Imagina que vas al cumpleaños del amigo de tu amigo… pero, ni sabes el nombre del cumpleañero, ni cómo es, que carácter tiene, ni el propósito de su vida… ¡Por supuesto que si vas a participar en un festejo que celebra el nacimiento de alguien, lo suyo sería conocer de ese alguien! ¡De que vale participar en el festejo navideño si su razón real está solapada con viñancicos repetitivos, algarabía, sorpresas, comidas y bebidas… pero no se habla del cumpleañero!
Ciertamente las fiestas navideñas en el mundo occidental, están encarriladas por lo general a reencuentros familiares y de amigos, en la rica cena de Noche Buena en que se comparte y disfruta de la comida y de la compañía, lo cual es muy positivo y bueno; sin embargo… realzar el Nombre (Nombre sobre todo nombre) del festejado sería «lo suyo,» y no es lo frecuente.

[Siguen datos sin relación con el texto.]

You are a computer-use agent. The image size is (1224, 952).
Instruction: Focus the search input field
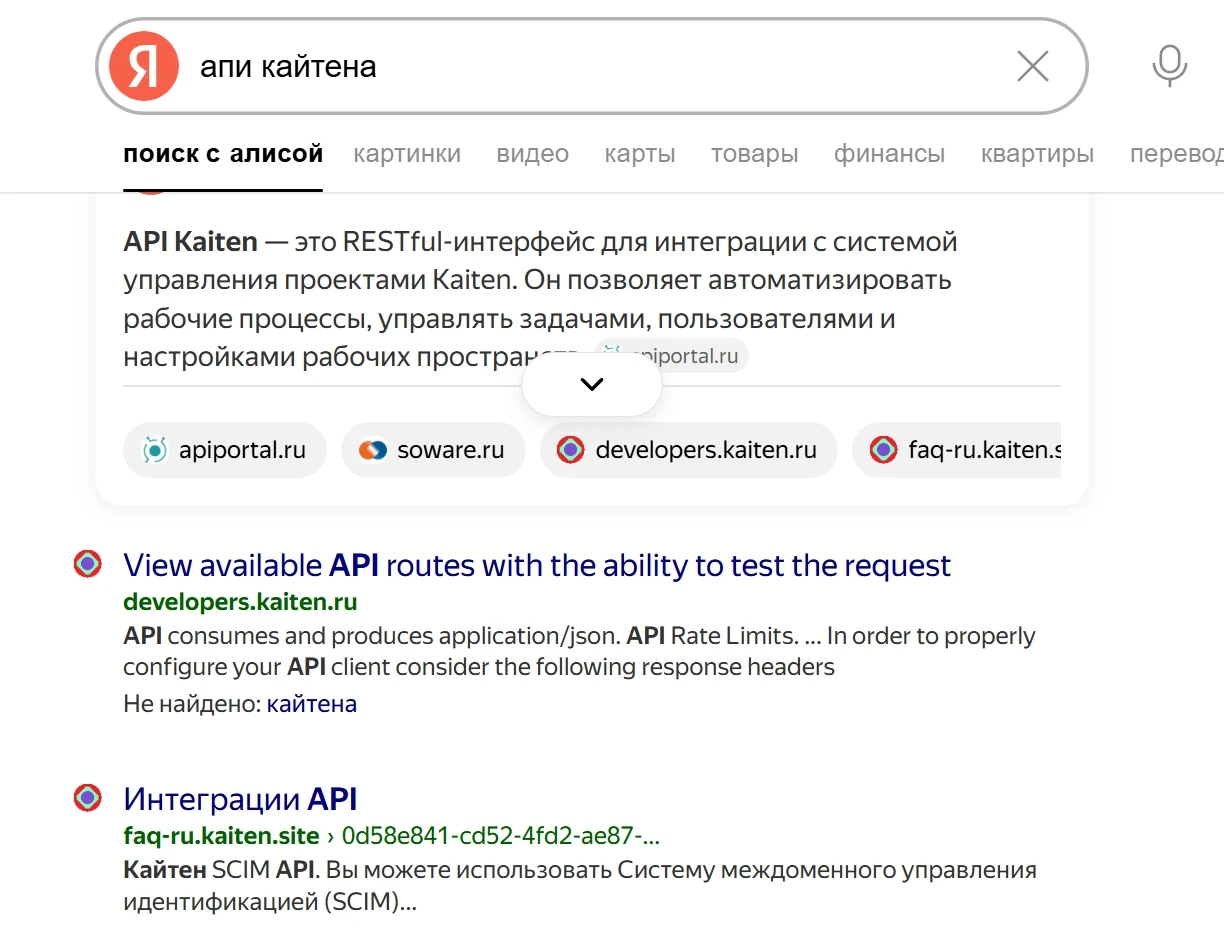[x=590, y=67]
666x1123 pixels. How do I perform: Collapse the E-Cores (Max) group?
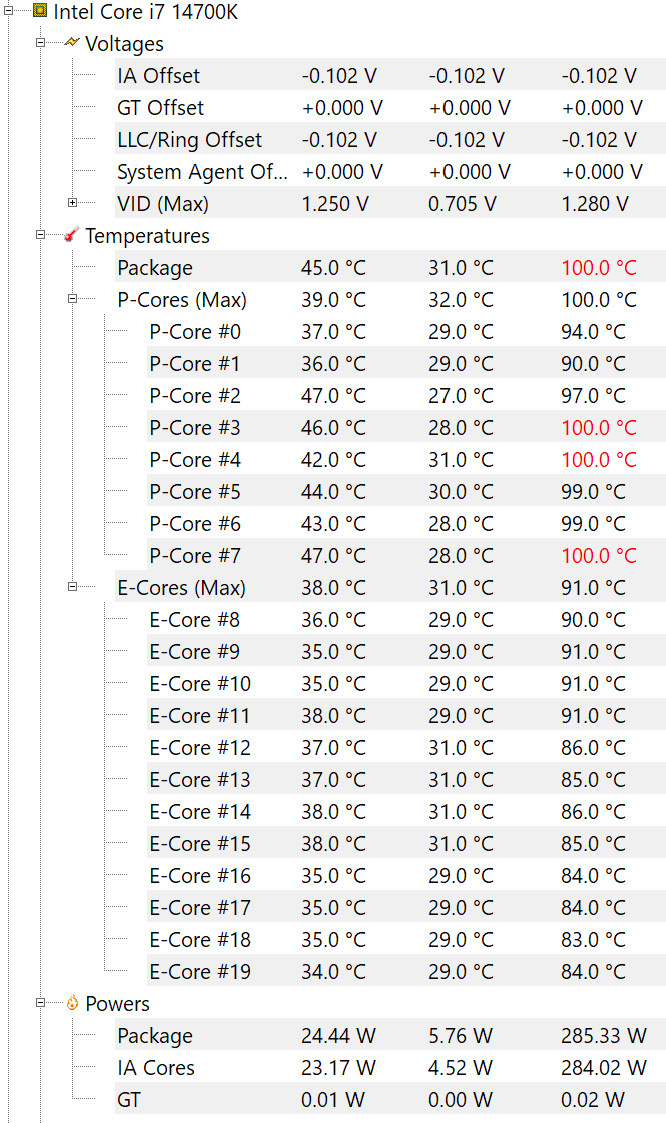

El conocimiento de Jesús, abre una puerta a la sabiduría que ensancha la mente y desarrolla siempre nuestra espiritualidad, hace que cultivemos emociones y sentimientos basados en el Amor. Pero aún hay un bien mayor: Jesús es quien nos redime, sin él nos hundimos en la maldad y el pecado… y en este punto, el más importante, podemos celebrar ese regalo divino. Sin lugar a equivocarnos, regalar a otra persona la Buena Nueva, es el más preciado de los regalos navideños.
Vuelvo y te animo, en tu adviento personal ten otra premisa:
3º Regala la Buena Nueva a todo al que tengas oportunidad.